Views can be a useful way to encapsulate querying your data lake, or complex queries that combine your local Postgres data with your data lake. Views you define in Postgres are supported by DuckDB and can query your data lake.

Example

I want to run some analytics on my sales data, as well as combine that with new transactions that are coming in.

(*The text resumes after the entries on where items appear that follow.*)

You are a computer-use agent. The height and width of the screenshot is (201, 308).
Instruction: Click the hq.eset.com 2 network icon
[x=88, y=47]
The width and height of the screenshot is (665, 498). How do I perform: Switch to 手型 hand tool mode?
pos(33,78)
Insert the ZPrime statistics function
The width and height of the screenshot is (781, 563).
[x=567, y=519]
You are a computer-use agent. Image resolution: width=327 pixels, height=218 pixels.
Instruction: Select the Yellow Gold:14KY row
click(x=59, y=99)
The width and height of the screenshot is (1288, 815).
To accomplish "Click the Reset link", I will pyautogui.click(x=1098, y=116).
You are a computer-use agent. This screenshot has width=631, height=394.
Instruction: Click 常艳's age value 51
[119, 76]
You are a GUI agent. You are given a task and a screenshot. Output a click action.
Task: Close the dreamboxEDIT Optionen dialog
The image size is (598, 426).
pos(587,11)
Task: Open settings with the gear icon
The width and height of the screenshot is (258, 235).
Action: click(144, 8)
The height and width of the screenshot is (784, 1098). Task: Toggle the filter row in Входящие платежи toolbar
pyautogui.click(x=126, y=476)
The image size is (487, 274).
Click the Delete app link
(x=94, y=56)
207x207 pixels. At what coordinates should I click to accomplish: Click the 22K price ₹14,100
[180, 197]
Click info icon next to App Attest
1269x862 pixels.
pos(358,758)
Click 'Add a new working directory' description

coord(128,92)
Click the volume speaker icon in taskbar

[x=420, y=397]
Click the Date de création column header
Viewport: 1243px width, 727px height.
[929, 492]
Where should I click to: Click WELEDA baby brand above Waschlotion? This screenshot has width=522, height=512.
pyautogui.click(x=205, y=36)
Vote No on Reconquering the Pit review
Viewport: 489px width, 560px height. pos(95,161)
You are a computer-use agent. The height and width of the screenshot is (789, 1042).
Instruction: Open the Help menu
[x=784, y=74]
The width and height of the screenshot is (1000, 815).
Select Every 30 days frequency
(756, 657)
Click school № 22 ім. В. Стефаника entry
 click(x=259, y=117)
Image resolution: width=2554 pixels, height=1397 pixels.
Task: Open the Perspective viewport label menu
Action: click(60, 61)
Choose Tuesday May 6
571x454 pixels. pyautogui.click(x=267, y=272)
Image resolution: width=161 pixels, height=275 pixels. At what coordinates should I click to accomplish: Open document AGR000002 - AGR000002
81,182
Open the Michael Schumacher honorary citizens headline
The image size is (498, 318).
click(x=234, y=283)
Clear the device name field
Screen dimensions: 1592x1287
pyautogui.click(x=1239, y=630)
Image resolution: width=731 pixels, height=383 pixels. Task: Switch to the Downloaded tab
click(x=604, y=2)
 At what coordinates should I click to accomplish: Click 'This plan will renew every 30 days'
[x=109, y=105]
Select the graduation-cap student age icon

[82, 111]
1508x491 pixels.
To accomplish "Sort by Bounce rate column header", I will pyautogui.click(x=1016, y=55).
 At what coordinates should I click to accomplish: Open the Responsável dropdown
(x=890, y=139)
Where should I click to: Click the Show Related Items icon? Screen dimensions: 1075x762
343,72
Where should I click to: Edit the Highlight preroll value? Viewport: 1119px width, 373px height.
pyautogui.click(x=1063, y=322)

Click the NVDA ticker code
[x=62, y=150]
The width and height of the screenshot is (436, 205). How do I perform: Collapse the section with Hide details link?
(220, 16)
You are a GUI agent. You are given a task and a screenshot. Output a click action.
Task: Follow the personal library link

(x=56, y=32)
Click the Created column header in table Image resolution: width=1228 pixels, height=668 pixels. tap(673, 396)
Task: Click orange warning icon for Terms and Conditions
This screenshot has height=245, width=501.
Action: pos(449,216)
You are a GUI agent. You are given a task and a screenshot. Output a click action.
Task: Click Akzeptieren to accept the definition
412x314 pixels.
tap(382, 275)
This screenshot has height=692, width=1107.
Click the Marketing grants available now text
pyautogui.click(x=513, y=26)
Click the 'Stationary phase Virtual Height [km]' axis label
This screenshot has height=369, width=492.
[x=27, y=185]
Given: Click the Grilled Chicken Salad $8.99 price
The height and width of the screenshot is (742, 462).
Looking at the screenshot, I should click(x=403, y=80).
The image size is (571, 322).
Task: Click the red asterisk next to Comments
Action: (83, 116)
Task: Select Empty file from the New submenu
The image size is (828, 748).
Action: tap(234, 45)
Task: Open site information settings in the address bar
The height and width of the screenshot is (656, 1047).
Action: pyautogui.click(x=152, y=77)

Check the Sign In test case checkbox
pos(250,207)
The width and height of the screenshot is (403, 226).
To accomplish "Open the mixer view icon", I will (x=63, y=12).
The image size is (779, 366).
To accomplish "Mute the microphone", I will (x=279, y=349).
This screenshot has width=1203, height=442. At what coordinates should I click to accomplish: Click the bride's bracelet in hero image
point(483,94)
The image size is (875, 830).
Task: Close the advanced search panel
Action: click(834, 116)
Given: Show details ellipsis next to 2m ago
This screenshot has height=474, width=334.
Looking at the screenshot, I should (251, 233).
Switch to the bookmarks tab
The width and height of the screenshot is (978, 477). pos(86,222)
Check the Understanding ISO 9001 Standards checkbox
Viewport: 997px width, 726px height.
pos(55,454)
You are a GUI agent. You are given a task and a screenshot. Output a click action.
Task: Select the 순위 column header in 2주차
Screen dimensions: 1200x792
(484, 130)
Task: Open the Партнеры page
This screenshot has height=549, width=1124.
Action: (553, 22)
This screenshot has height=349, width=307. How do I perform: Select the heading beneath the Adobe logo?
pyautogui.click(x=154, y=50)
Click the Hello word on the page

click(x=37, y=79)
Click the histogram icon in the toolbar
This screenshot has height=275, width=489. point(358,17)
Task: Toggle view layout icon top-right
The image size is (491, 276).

In this example, I will have active data in public.sales, then data store in my data lake referred to in the data_lake schema, and finally an analytics schema that has data combined from both sources.

First, lets create our schemas:

CREATE SCHEMA data_lake;
CREATE SCHEMA analytics;

The next step is to copy my sales data to S3, and create a view to encapsulate querying it:

COPY sales TO 's3://bucket/sales_0.parquet';

CREATE VIEW data_lake.sales AS
SELECT * FROM read_parquet('s3://bucket/sales_*.parquet') AS
(id BIGINT, userid BIGINT, skuid BIGINT, sold_at TIMESTAMP, quantity BIGINT,
 unit_price DECIMAL(12,2), total_amount DECIMAL(12,2));

Now, lets store the maximum ID was that was copied into a table so we can use it in our next view:

CREATE TABLE data_lake.sales_metadata (max_id bigint);
TRUNCATE data_lake.sales_metadata;
INSERT INTO data_lake.sales_metadata SELECT MAX(id) FROM data_lake.sales;

I can now create a view that combines the data to get all sales in real-time:

CREATE VIEW analytics.sales AS
SELECT * FROM data_lake.sales
UNION
SELECT * FROM public.sales WHERE id > (SELECT max_id FROM data_lake.sales_metadata);

Using this view, I can query this data, and join it with other Postgres tables as well, like my skus table:

WITH best_products_q3 AS (
  SELECT skuid, SUM(total_amount) AS total
  FROM analytics.sales
  WHERE sold_at BETWEEN '2024-06-01' AND '2024-09-01'
  GROUP BY skuid
  ORDER BY total DESC
  LIMIT 100
)
SELECT skuid, total, skus.name
FROM best_products_q3
INNER JOIN skus ON best_products_q3.skuid = skus.skuid;

Using this pattern, you can update your data lake with new data on a daily, weekly, or monthly basis.

Limitations

DuckDB can query from materialized views, but data loaded into materialized views is executed by Postgres. As a result, materialized views cannot query your data lake. This will be addressed in the future.